*Texto base*:
+ + + +

A revolução antiliberal
11/Jul/98
Tarso Genro
GIOVANNI ARRIGHI
O livro de Arrighi contém um conjunto de ensaios que examinam o desenvolvimento econômico mundial, sobretudo entre o início dos anos 50 e o fim dos anos 80. Investiga "as comunicações horizontais entre os diversos mercados, particularmente as relações centro-periferia e as relações entre os proprietários dos fatores de produção, particularmente as relações capital-trabalho" (Fernando Haddad, prefácio). Não é um livro sobre economia no sentido do conceito dominante, ou seja, um estudo sobre o movimento "puro" da mercadoria e do processo de acumulação, como se este processo não fosse comandado por sujeitos com interesse.
É um livro de economia política, posicionado em relação aos conflitos políticos atuais, que submete, portanto, o seu objeto a um sistema de valores opostos aos antivalores neoliberais.
O próprio modelo analítico adotado na obra de Arrighi é, desde logo, comprometido com uma visão crítica do sistema mundialmente imperante. Ele parte da existência concreta de um "núcleo orgânico" dominante, política e financeiramente; de uma "semiperiferia", que se industrializa e se desenvolve de forma contida, em regra sem desafiar o domínio do "núcleo orgânico"; e de uma "periferia" que necessita existir para que haja drenagem de riquezas e variedade de alternativas para a acumulação daquele "núcleo orgânico".
Este "núcleo orgânico", impelido tanto pela exploração extensiva das classes trabalhadoras nos territórios das suas periferias como pelo desafogamento da pressão das suas classes trabalhadoras, pela "concorrência" dos imigrantes, reproduz crescentemente seu poder e riqueza.

+ + + +

*Dados brutos*:
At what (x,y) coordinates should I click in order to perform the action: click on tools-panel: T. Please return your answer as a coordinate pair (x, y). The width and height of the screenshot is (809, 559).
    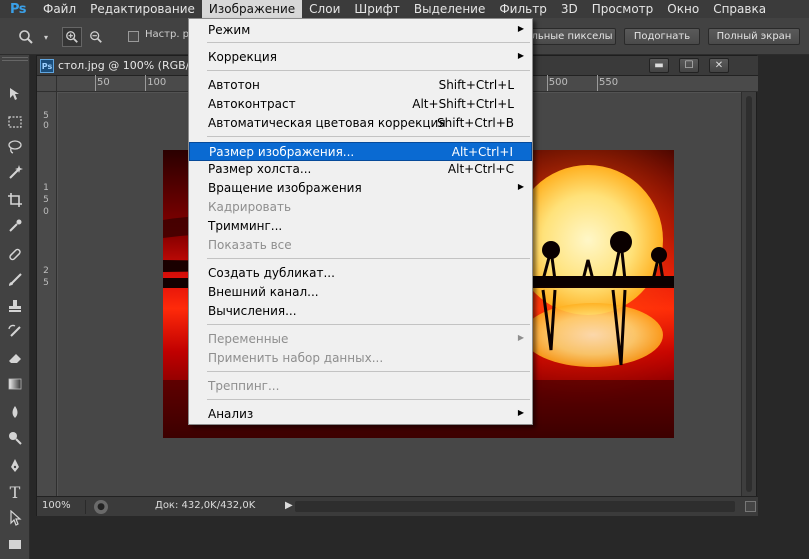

+ + + +

*Conjunto de tarefas*:
(1) Reescreva o texto sobre o livro de Arrighi, tudo desde "É um livro de" até "aos antivalores neoliberais.", trocando "conflitos políticos atuais" por "conflitos políticos contemporâneos".
(2) Passe para o inglês esta frase do texto sobre o livro de Arrighi: "É um livro de economia política, posicionado em relação aos conflitos políticos atuais, que submete, portanto, o seu objeto a um sistema de valores opostos aos antivalores neoliberais."

*Exercício resolvido*:
(1)
É um livro de economia política, posicionado em relação aos conflitos políticos contemporâneos, que submete, portanto, o seu objeto a um sistema de valores opostos aos antivalores neoliberais.

(2) It is a book of political economy, positioned in relation to current political conflicts, which therefore subjects its object to a system of values opposed to neoliberal anti-values.